### [Records for the task]

↓↓↓

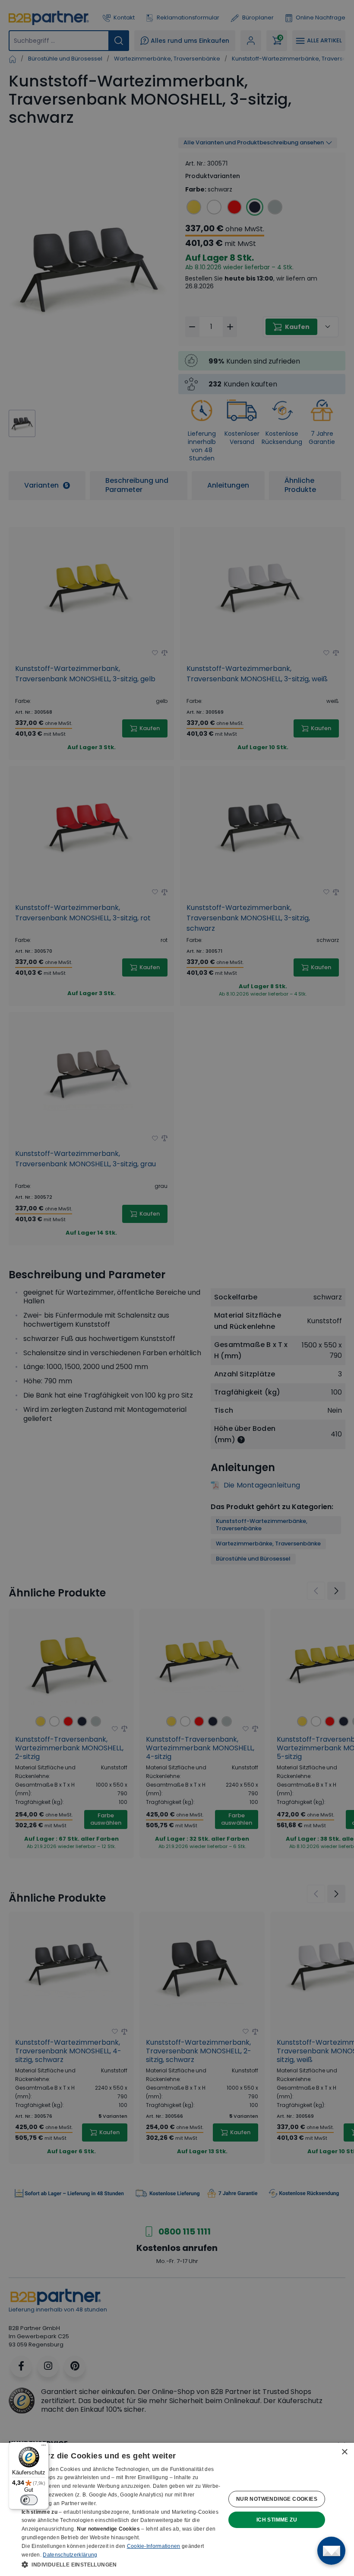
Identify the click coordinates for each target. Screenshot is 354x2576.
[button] (121, 2564)
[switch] (29, 2500)
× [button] (344, 2452)
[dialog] (177, 2509)
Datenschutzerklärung (70, 2555)
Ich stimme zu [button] (276, 2520)
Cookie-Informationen (153, 2546)
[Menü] (43, 2447)
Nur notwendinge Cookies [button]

↑↑↑

Your answer should consist only of the lines from the one with "[button] (121, 2564)" through the last line of the entries above, retyped exactly.

### [Answer space]
[button] (121, 2564)
[switch] (29, 2500)
× [button] (344, 2452)
[dialog] (177, 2509)
Datenschutzerklärung (70, 2555)
Ich stimme zu [button] (276, 2520)
Cookie-Informationen (153, 2546)
[Menü] (43, 2447)
Nur notwendinge Cookies [button]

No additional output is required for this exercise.